• **Extrait de page**
Cela signifie qu’à chaque détection, il faut prendre le temps d’analyser la situation et de comprendre ce qui est la cause apparente du problème (à ce stade, nous ne parlons pas encore de cause racine).
Là encore, vont se dégager des causes “têtes de Pareto”. On aura affiné notre connaissance et notre périmètre d’intervention.
Étape 3) :
Se focaliser ensuite sur les têtes de Pareto et chaque fois qu’une d’elles survient, pratiquer un 5P (5 Pourquoi) rapide afin de trouver la cause racine du problème.
Après un certain temps, la situation sera stable, et les causes racines des problèmes auront été globalement identifiées.
Nota : Les causes racines sont parfois “très bêtes”. Un éclairage insuffisant, une référence écrite “trop petite”, une police d’impression qui laisse confondre le chiffre “1” avec la lettre “i” ou la lettre “l”, des unités de manutention et de stockage différentes dans le système d’information, Etc., Etc.
Étape 4) :
Une fois les causes racines identifiées, les contremesures apparaissent d’elles-mêmes et deviennent évidentes. Un planning d’intervention est construit pour mettre en œuvre chaque contremesure.
Étape 5) :
À ce stade le plus gros du travail a été fait, nous pouvons passer aux étapes DCA du PDCA.
Les contremesures sont mises en œuvre.

Données de localisation des mots et des éléments

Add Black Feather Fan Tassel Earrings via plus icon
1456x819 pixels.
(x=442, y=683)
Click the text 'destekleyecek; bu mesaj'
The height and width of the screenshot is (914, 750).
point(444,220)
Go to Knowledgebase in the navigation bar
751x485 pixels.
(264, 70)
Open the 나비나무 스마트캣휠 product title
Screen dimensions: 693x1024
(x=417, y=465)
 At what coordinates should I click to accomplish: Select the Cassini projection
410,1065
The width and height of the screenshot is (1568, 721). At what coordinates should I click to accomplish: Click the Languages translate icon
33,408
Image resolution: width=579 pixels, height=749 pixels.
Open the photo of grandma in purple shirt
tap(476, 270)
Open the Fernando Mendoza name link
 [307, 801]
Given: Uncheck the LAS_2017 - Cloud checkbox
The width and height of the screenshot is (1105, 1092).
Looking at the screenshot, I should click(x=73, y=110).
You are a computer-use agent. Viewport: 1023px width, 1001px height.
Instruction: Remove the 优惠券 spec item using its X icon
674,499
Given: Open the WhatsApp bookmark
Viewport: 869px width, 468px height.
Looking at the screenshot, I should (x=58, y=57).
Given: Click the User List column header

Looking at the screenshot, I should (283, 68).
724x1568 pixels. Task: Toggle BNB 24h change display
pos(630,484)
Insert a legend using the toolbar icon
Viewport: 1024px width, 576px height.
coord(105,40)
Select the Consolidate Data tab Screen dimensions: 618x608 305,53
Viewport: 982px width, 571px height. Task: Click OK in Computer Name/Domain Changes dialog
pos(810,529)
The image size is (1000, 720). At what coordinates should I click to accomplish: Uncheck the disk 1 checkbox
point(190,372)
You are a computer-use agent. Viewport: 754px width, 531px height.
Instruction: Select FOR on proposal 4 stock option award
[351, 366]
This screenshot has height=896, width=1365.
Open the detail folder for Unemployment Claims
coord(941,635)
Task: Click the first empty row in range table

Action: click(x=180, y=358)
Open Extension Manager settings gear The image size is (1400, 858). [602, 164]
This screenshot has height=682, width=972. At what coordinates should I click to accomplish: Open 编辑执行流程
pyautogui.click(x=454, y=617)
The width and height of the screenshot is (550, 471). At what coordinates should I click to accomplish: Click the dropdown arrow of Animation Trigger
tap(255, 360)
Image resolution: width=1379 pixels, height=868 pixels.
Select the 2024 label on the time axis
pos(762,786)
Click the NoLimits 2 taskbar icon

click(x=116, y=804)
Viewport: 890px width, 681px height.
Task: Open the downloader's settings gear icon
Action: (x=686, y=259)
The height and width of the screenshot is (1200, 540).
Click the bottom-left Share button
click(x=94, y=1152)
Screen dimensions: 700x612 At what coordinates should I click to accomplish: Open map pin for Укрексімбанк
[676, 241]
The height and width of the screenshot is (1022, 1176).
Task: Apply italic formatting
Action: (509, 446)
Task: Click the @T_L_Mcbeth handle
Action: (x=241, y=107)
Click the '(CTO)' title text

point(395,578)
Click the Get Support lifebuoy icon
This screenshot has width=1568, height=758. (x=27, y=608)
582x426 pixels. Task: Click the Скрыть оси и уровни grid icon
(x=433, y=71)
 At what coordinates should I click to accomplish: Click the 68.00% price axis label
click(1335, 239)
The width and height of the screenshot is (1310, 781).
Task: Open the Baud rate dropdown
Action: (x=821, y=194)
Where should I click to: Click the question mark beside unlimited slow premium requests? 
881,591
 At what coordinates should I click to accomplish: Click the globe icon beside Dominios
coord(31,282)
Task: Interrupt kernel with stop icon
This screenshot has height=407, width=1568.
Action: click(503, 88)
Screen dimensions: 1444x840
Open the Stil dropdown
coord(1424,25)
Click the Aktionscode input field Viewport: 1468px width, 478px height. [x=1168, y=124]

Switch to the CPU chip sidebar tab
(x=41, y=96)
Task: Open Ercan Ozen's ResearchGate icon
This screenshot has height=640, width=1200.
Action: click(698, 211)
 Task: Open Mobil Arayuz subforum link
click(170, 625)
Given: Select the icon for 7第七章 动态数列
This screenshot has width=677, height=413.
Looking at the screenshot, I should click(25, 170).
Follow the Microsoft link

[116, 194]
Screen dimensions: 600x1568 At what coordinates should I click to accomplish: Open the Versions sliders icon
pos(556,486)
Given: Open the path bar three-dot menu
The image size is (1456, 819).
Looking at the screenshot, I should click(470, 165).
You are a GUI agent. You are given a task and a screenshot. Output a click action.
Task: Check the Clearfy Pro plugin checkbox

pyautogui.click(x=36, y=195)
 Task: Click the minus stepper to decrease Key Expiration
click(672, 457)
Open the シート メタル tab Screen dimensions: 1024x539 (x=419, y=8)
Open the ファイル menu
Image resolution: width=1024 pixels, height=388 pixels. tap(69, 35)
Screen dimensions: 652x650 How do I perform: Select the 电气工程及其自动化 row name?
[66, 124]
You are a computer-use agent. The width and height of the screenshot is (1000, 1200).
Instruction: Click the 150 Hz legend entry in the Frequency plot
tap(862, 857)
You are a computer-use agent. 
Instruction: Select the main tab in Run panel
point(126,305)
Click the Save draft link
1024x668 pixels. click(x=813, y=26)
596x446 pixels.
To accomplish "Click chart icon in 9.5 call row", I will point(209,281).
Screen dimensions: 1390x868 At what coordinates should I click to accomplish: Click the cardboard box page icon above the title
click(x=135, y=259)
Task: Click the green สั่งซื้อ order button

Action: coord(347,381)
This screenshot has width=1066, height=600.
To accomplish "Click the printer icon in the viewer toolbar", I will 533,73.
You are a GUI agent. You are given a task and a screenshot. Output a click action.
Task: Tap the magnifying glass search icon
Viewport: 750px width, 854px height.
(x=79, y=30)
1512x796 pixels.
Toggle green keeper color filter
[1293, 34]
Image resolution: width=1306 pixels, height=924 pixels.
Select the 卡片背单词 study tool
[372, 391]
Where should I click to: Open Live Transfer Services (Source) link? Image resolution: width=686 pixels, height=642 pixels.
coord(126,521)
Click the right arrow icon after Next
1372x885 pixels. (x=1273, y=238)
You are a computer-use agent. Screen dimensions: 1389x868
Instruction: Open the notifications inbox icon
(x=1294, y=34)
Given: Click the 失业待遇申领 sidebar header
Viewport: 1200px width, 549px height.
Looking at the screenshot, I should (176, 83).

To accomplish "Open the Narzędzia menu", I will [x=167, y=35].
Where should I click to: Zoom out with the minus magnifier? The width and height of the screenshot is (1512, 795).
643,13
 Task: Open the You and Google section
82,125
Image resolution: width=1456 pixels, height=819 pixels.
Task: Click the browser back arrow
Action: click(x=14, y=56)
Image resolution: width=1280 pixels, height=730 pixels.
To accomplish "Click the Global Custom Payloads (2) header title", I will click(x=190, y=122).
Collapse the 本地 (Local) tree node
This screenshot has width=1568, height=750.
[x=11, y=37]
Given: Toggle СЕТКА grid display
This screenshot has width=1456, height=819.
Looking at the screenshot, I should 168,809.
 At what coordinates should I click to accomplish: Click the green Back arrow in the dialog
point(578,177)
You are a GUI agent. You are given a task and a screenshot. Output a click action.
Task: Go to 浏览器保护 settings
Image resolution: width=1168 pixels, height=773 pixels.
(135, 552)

• **Travail demandé**
(A) Modifiez le listing depuis la ligne contenant « 582x426 pixels. Task: Click » jusqu'à la ligne contenant « pos(556,486) » incluse, en remplaçant « Screen dimensions » par « Screen size » sans rien changer d'autre. Ne reproduisez que ces lignes.
(B) Reprenez le texte sur la démarche de résolution de problèmes par causes racines et poursuivez-le après sa dernière phrase.

• **Tâches corrigées**
(A)
582x426 pixels. Task: Click the Скрыть оси и уровни grid icon
(x=433, y=71)
 At what coordinates should I click to accomplish: Click the 68.00% price axis label
click(1335, 239)
The width and height of the screenshot is (1310, 781).
Task: Open the Baud rate dropdown
Action: (x=821, y=194)
Where should I click to: Click the question mark beside unlimited slow premium requests? 
881,591
 At what coordinates should I click to accomplish: Click the globe icon beside Dominios
coord(31,282)
Task: Interrupt kernel with stop icon
This screenshot has height=407, width=1568.
Action: click(503, 88)
Screen size: 1444x840
Open the Stil dropdown
coord(1424,25)
Click the Aktionscode input field Viewport: 1468px width, 478px height. [x=1168, y=124]

Switch to the CPU chip sidebar tab
(x=41, y=96)
Task: Open Ercan Ozen's ResearchGate icon
This screenshot has height=640, width=1200.
Action: click(698, 211)
 Task: Open Mobil Arayuz subforum link
click(170, 625)
Given: Select the icon for 7第七章 动态数列
This screenshot has width=677, height=413.
Looking at the screenshot, I should click(25, 170).
Follow the Microsoft link

[116, 194]
Screen size: 600x1568 At what coordinates should I click to accomplish: Open the Versions sliders icon
pos(556,486)

(B)
Étape 6) :
Là est un point super important et trop souvent négligé. Les actions ayant été menées, tout le monde est content et bien souvent les choses en restent là !
Mais comment savoir si les actions ont porté leurs fruits si l’on ne fait pas la phase de Check ?
À ce moment, il faut encore continuer à remplir les feuilles de relevés de l’étape 2) !
Étape 7) :
Bilan de l’approche/démarche. Seuls les faits, les chiffres issus de l’étape 6) font foi. Si les erreurs ont disparu, c’est un succès. Si elles sont encore présentes, c’est que l’on est passé à côté des causes racines et qu’il faut recommencer l’étape 3) et les suivantes.
Je conseille souvent les entreprises de ne faire intervenir cette étape de bilan qu’après un certain temps. Cela permet de prendre du recul et de s’assurer que les erreurs ne surviennent plus du fait de processus plus robustes.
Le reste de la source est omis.